"""

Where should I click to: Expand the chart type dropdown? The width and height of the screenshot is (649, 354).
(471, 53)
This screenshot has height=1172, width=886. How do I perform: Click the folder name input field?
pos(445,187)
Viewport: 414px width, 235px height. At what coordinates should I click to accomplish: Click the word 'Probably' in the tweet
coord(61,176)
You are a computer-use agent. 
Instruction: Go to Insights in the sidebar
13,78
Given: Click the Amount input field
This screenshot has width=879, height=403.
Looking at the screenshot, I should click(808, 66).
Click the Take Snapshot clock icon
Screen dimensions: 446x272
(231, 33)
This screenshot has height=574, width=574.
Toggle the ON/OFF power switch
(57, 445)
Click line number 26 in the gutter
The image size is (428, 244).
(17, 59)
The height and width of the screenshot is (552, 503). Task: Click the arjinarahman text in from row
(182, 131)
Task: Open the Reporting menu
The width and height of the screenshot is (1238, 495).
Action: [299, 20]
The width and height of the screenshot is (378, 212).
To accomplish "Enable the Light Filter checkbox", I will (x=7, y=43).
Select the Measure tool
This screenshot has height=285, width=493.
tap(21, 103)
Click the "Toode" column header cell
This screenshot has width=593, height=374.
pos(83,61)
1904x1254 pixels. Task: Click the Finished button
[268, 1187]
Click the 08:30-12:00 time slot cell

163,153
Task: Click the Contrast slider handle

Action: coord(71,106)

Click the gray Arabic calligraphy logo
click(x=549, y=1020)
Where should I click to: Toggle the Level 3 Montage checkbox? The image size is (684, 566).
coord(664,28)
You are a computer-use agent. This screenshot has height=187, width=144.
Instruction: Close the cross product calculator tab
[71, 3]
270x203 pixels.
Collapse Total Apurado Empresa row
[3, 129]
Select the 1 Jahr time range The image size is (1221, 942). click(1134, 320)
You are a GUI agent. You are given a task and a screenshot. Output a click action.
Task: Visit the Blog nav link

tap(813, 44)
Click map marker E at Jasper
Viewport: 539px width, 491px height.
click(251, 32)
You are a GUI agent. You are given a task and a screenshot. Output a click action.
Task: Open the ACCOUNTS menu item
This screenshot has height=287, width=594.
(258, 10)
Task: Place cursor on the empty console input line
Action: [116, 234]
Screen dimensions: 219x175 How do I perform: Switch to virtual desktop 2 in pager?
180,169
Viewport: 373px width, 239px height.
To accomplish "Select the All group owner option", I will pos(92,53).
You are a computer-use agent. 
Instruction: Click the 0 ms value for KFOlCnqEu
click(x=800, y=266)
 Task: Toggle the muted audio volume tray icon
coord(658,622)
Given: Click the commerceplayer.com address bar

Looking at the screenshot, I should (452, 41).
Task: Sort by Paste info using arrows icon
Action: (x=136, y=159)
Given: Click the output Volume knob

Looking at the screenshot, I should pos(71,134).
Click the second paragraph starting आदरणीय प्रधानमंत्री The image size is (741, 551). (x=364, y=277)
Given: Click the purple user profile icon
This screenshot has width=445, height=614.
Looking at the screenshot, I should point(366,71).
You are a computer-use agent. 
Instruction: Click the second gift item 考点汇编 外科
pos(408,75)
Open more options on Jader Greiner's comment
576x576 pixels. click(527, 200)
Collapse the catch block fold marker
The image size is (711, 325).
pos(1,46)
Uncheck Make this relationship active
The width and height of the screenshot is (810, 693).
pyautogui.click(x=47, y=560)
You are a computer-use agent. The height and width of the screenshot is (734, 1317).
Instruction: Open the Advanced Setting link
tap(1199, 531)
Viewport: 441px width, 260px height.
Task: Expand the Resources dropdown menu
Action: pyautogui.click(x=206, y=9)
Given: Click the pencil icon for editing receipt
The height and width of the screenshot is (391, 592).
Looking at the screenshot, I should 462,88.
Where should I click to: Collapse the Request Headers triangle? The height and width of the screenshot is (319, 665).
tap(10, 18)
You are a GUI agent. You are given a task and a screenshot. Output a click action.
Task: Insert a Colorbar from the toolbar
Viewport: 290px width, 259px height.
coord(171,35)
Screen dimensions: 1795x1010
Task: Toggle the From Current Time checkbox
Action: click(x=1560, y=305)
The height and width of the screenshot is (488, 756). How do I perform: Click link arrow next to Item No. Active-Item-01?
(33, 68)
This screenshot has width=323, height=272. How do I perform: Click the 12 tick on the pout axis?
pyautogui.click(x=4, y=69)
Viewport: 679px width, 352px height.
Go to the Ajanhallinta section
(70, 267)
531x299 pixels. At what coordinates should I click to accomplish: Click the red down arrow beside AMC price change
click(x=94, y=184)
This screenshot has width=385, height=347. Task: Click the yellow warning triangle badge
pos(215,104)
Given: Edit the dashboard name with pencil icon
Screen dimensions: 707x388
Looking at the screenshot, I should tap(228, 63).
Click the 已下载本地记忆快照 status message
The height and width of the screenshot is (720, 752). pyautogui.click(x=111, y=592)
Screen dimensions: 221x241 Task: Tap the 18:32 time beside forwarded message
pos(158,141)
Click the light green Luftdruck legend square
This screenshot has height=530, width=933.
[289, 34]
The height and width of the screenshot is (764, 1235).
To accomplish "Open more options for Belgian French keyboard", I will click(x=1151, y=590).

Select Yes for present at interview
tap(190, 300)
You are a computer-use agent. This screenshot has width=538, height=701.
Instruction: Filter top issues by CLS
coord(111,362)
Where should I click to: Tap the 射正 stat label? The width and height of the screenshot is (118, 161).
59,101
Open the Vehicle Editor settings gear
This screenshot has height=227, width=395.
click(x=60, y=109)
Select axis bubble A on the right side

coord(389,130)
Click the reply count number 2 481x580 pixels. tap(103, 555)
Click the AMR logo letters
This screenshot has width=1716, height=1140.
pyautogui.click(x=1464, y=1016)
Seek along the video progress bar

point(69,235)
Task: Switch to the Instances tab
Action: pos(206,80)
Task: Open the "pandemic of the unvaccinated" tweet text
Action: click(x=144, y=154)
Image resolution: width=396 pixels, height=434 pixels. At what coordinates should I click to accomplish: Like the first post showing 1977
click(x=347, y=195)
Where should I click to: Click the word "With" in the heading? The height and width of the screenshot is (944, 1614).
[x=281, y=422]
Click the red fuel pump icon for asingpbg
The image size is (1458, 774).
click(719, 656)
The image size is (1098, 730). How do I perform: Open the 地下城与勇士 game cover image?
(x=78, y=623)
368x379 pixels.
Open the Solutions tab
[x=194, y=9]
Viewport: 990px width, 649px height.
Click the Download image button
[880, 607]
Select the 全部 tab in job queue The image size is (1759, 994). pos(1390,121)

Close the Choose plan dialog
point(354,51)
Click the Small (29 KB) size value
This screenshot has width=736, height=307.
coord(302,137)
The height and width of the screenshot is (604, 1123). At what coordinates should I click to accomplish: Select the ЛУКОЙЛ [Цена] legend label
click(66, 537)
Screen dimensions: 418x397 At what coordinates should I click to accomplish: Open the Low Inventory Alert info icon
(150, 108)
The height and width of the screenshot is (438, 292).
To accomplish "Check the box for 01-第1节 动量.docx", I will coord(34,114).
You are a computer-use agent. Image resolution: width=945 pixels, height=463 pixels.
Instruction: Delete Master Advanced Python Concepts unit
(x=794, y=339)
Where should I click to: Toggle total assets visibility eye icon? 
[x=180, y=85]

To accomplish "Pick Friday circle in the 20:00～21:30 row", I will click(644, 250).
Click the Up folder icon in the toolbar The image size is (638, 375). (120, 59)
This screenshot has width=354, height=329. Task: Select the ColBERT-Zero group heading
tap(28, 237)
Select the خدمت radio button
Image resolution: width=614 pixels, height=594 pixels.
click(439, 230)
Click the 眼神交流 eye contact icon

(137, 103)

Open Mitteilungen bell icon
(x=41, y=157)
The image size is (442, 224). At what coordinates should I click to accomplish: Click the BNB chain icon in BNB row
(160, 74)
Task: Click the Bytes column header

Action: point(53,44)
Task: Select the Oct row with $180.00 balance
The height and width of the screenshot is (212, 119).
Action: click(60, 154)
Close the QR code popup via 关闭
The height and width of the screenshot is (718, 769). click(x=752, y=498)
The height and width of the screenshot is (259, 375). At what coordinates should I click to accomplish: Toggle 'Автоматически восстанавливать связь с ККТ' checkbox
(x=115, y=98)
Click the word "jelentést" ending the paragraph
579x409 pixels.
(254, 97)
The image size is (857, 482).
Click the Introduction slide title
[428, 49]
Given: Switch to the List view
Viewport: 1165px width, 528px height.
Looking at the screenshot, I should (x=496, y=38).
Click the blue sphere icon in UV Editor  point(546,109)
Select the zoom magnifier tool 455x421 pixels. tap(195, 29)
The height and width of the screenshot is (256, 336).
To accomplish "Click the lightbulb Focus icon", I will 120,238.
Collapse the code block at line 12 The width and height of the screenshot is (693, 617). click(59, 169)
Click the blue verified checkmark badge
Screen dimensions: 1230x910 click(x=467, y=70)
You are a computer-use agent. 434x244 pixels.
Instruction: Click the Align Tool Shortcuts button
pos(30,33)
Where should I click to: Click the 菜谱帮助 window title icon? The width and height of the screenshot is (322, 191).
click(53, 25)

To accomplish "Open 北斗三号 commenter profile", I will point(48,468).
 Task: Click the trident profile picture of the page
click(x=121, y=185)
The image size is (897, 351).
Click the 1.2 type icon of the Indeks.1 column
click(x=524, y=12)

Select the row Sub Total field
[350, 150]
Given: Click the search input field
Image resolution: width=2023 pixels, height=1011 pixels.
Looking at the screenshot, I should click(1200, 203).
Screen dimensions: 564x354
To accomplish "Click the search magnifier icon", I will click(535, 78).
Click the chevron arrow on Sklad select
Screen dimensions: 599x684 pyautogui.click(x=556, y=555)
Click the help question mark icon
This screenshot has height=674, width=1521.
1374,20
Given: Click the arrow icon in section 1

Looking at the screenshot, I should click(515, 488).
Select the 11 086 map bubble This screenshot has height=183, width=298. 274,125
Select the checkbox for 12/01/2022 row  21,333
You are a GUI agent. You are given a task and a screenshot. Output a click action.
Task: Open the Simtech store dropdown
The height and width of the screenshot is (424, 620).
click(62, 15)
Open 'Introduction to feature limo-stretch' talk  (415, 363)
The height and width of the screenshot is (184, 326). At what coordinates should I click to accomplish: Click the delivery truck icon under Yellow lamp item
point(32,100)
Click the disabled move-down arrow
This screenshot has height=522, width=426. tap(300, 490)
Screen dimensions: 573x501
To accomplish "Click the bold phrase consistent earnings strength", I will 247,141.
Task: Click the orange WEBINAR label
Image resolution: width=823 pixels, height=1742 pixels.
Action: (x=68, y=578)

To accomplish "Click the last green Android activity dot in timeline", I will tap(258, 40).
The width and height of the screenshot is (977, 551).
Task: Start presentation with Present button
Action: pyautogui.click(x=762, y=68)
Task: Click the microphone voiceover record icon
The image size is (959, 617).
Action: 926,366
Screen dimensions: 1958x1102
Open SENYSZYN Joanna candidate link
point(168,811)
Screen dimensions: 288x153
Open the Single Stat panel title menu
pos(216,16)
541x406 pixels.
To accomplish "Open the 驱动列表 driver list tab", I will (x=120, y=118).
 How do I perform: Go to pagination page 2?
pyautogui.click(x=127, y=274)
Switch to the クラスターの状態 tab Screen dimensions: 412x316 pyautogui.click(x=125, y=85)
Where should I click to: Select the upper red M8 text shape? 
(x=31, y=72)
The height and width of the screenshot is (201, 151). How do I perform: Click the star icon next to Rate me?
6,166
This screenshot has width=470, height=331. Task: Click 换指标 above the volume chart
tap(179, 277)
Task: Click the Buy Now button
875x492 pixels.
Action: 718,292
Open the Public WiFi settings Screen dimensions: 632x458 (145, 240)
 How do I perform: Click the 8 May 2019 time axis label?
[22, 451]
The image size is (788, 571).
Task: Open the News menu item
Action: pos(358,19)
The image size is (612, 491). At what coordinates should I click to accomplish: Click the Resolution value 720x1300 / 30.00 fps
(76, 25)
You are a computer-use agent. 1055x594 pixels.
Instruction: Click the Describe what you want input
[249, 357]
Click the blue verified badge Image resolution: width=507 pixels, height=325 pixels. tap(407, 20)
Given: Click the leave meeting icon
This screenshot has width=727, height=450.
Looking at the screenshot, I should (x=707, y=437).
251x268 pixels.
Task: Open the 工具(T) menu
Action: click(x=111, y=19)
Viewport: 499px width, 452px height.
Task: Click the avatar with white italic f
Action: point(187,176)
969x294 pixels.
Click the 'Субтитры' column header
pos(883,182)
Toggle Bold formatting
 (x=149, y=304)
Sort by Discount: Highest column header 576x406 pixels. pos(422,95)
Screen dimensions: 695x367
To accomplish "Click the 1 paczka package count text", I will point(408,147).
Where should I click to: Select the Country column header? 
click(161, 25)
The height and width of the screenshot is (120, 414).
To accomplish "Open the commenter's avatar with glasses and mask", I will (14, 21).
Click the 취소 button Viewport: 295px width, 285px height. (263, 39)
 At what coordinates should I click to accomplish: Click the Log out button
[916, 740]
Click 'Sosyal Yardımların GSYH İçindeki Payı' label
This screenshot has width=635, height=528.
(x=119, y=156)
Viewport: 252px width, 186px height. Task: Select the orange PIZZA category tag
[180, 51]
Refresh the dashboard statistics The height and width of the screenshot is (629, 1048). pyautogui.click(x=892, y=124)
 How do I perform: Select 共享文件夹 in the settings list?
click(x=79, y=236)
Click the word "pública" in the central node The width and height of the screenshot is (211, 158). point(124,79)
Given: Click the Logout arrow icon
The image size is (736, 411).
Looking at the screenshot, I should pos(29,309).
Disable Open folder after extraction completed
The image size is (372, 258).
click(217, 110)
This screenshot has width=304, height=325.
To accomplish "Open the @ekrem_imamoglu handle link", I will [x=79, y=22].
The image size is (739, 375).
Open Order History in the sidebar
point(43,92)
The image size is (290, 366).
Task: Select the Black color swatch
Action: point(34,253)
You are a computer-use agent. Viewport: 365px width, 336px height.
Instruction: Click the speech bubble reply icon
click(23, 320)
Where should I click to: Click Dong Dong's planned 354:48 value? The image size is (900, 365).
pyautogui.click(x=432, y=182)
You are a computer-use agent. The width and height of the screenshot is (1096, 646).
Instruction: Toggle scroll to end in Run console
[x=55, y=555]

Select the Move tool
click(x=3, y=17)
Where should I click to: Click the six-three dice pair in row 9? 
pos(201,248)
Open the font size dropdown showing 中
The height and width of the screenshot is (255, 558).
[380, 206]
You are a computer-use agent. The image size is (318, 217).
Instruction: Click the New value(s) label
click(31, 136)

"""

# Work instructions
Go through the lines above. Select every one that has the string "computer".

# Answer section
You are a computer-use agent. 
You are a computer-use agent. This screenshot has height=187, width=144.
You are a computer-use agent. 
You are a computer-use agent. 
You are a computer-use agent. The height and width of the screenshot is (734, 1317).
You are a computer-use agent. This screenshot has width=538, height=701.
You are a computer-use agent. Image resolution: width=945 pixels, height=463 pixels.
You are a computer-use agent. 434x244 pixels.
You are a computer-use agent. 1055x594 pixels.
You are a computer-use agent. Viewport: 365px width, 336px height.
You are a computer-use agent. The width and height of the screenshot is (1096, 646).
You are a computer-use agent. The image size is (318, 217).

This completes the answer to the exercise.